Exercise goal
Keep to one stretch of the data below, the lines from the one with "Click the Ver respuestas button on video" up to and including the one with "You are a computer-use agent.", and return that stretch exactly.

Input
'''

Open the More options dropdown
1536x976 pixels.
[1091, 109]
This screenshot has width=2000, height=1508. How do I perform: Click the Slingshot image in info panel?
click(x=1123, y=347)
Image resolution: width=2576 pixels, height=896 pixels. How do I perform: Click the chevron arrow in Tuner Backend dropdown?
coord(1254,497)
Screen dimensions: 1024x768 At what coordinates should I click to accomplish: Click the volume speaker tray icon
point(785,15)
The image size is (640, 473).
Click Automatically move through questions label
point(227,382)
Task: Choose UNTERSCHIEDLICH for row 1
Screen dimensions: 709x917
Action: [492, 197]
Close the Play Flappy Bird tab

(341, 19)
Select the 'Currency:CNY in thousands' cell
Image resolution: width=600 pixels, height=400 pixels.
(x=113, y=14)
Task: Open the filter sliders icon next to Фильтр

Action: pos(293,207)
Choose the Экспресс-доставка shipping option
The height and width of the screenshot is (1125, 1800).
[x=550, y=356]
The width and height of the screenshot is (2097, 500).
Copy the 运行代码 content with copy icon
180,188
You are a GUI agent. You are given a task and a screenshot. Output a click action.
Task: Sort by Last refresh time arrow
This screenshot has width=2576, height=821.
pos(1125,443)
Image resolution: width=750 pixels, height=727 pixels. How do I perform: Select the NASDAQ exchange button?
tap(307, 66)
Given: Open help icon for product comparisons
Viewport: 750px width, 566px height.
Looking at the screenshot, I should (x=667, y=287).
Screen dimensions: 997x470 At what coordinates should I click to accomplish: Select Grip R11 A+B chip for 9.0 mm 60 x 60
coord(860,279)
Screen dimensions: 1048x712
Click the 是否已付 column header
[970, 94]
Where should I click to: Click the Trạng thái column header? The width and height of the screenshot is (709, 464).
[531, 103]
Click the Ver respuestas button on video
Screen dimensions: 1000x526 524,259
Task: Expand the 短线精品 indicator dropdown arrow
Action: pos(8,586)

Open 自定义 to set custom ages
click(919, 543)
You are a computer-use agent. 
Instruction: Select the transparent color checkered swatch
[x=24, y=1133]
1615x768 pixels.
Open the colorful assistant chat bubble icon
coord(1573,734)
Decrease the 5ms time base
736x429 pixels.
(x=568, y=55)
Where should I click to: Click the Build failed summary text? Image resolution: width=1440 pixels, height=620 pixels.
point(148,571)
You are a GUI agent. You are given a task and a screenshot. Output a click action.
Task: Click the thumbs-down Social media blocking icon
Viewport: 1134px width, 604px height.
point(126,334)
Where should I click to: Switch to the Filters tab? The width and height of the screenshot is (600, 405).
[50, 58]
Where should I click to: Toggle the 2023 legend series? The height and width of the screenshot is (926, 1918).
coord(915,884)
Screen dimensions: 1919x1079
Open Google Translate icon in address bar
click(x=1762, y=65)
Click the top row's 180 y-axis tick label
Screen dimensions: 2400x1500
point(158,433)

'''

Answer for this exercise
Click the Ver respuestas button on video
Screen dimensions: 1000x526 524,259
Task: Expand the 短线精品 indicator dropdown arrow
Action: pos(8,586)

Open 自定义 to set custom ages
click(919, 543)
You are a computer-use agent. 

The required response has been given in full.